Can you turn the stretch from the start of the material through the line containing "(500, 155)." into a Markdown table with the columns Row and Entry, numbering each line and leaving out blank ones?

Start Data to use

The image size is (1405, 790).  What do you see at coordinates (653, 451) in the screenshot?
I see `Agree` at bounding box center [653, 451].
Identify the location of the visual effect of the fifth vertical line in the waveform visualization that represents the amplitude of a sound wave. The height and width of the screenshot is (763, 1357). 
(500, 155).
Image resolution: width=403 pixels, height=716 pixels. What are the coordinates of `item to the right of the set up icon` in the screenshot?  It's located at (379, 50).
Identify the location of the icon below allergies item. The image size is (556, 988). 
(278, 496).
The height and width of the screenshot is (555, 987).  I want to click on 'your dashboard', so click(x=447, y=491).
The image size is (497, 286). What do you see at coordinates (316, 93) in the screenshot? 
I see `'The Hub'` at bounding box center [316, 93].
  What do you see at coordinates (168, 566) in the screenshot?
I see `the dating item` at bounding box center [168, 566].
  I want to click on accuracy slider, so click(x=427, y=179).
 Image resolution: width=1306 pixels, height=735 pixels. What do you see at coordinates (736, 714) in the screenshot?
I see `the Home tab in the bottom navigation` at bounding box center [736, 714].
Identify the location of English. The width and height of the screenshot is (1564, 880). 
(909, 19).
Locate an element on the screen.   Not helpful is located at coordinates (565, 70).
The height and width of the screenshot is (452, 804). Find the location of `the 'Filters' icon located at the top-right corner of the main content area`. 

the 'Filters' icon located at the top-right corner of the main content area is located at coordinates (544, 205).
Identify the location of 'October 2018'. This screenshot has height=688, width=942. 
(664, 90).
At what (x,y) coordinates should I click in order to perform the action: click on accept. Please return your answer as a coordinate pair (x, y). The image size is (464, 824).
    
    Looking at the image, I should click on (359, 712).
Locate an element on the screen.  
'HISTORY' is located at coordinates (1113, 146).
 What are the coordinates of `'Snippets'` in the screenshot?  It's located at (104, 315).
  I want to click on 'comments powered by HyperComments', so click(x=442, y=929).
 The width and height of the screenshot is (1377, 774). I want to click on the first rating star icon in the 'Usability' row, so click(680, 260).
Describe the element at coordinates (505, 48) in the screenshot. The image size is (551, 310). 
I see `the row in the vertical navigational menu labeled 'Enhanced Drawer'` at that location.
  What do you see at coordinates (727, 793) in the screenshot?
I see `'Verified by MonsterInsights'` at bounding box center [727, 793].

End Data to use

_Solution for this task_
| Row | Entry |
|---|---|
| 1 | The image size is (1405, 790).  What do you see at coordinates (653, 451) in the screenshot? |
| 2 | I see `Agree` at bounding box center [653, 451]. |
| 3 | Identify the location of the visual effect of the fifth vertical line in the waveform visualization that represents the amplitude of a sound wave. The height and width of the screenshot is (763, 1357).  |
| 4 | (500, 155). |